Das Landesparlament von Niedersachsen hat im November 2015 zu Gunsten des Baus von Flüchtlings- und Asylbewerberheimen das Verursacherprinzip im niedersächsischen Denkmalschutzgesetz ausgesetzt. Die DGUF hatte sich zuvor beim niedersächsischen Ministerpräsidenten und bei den Landtagsfraktionen dafür eingesetzt, die Regelungen des Denkmalschutzgesetzes beim Bau von Flüchtlingsheimen aufrecht zu erhalten und vielmehr auf bestehende, erprobte Lösungswege zur schnellen Identifikation von "archäologiefreien" Bauarealen zu setzen. Ende Januar 2016 antwortete die zuständige Ministerin für Wissenschaft und Kultur, Dr. Gabriele Heinen-Kljajić, auf die Intervention der DGUF. Sie hält die Auswirkungen der Gesetzesänderung auf den Denkmalschutz nicht für bedenklich. Auf die Lösungsansätze der DGUF geht sie mit keinem Wort ein.

Mitte Oktober 2015 brachten die beiden Regierungsfraktionen in Niedersachsen, SPD und Bündnis90/Die Grünen, gemeinsam einen Gesetzentwurf in den Landtag ein (Drucksache 17/4429), der darauf zielte, den Bau von Flüchtlingsheimen zu erleichtern, indem verschiedene Gesetze resp. Teile derselben ausgesetzt werden  – neben Teilen der Bauordnung auch das Verursacherprinzip im niedersächsischen Denkmalschutzgesetz (§ 6 Abs. 3). Ein Gegenwirken der für die Archäologie und Baudenkmalpflege zuständigen Ministerin, Dr.
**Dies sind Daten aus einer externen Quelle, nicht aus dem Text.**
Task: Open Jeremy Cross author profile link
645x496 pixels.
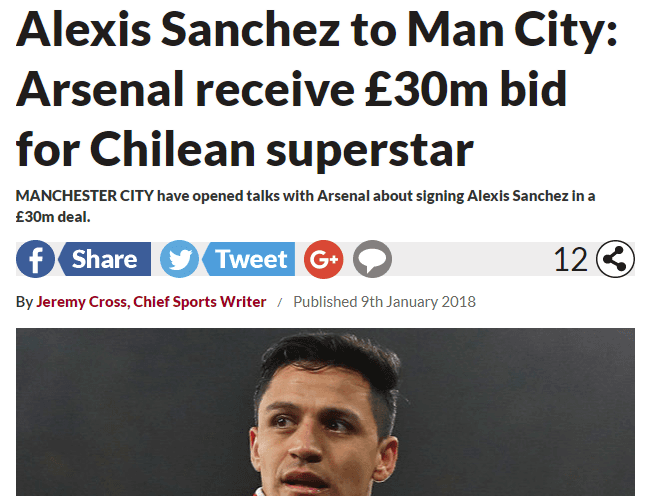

Gabriele Heinen-Kljajić, hat es nach Informationen der DGUF nicht gegeben.
Nach eilig einander folgenden, zustimmenden Anhörungen in verschiedenen Ausschüssen und Gremien des Landtags wurde dieser Gesetzentwurf auf Grundlage der Beschlussempfehlung des Ausschusses für Inneres und Sport (Drucksache 17/4529) auf der Plenarsitzung des Landtags am 11.11.2015 ohne Gegenstimmen verabschiedet. Damit ist das Verursacherprinzip im nds. DSchG bis 31.12.2019 aufgehoben, wenn die geplante Baumaßnahme dem Bau von Flüchtlings- und Asylbewerber-Unterkünften dient.
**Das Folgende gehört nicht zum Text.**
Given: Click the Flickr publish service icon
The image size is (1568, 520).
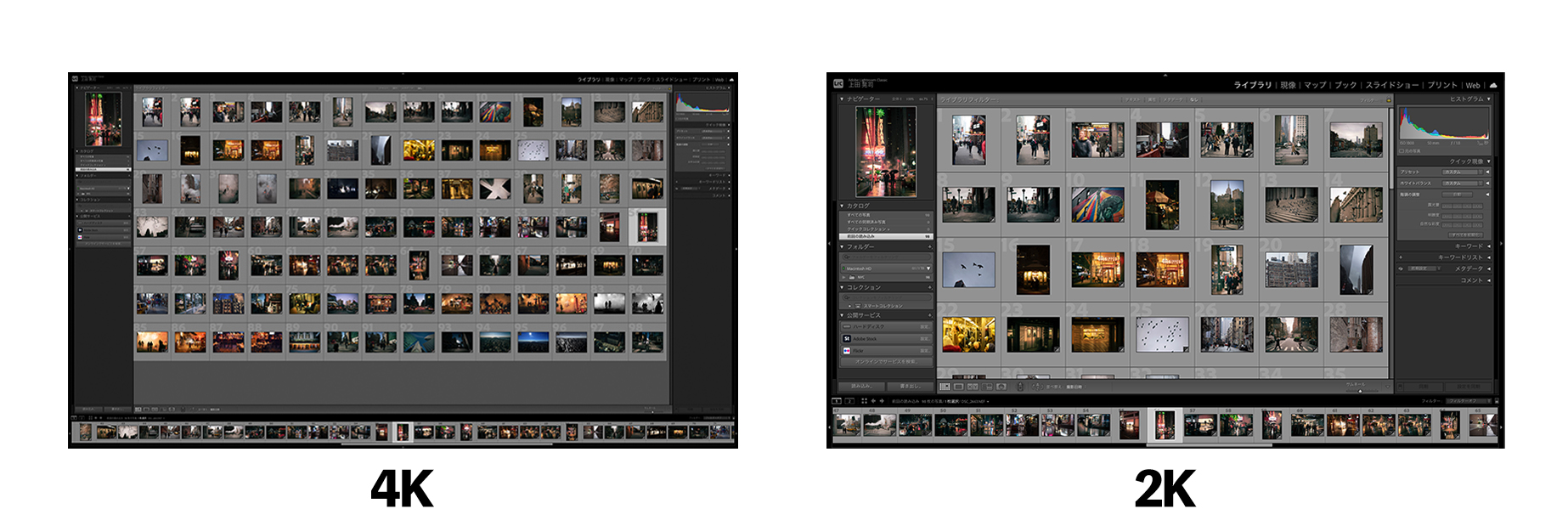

DGUF sprach sich für Aufrechterhaltung des Denkmalschutzes aus
Die DGUF hatte sich am 8.11.2015 an den Ministerpräsidenten des Landes Niedersachsen und an alle Fraktionen im nds. Landtag gewandt. Sie schrieb zur geplanten Gesetzesinitiative: "Wir fühlen sehr mit den Flüchtlingen! Als Archäologen wissen wir, dass die Region des heutigen Deutschlands und Europas kulturell auf vielen Wanderungen – und leider auch auf Fluchten – von Menschen basiert, dass alles, was wir 'unsere Kultur' nennen, letztlich eine Kultur der Menschheit ist. Wir begrüßen außerdem ausdrücklich, dass in Niedersachsen – wie auch in anderen Bundesländern – versucht wird, die schwierige Lage durch rasches und entschlossenes Handeln zu steuern und zu mildern. Aber dies darf nicht ausgerechnet zu Lasten des Denkmalschutzes gehen."

Lösungen für den Bedarf nach Flüchtlingsheimen
Lösungen waren entlang der bestehenden Strukturen bereits vorhanden – und könnten weiterhin ohne Eingriffe in unsere kulturelle Substanz begangen werden! Denn gerade Niedersachsen ist reich an gut erschlossenen und archäologiefreien Flächen, d. h., es mangelt nicht an Gebieten ohne archäologische Befunde im Boden. In allen Kommunen können die Unteren Denkmalschutzbehörden dank ADABweb Einblick in das Verzeichnis aller bekannten archäologischen Denkmäler nehmen und geeignete Baugelände identifizieren. Zudem stünde die nds. Landesarchäologie gewiss mit all ihrer Expertise bereit, die schnelle Suche nach archäologiefreien Flächen zu unterstützen. Überstürzt verabschiedeter Maßnahmen, die bewährte Gesetze aushebeln, bedarf es dazu nicht.
Auf all das haben wir in unserem Schreiben hingewiesen, zudem auch auf die zahlreichen funktionslos gewordenen Kasernen in Niedersachsen, die für eine Umnutzung als Flüchtlingsheime bereit stünden. 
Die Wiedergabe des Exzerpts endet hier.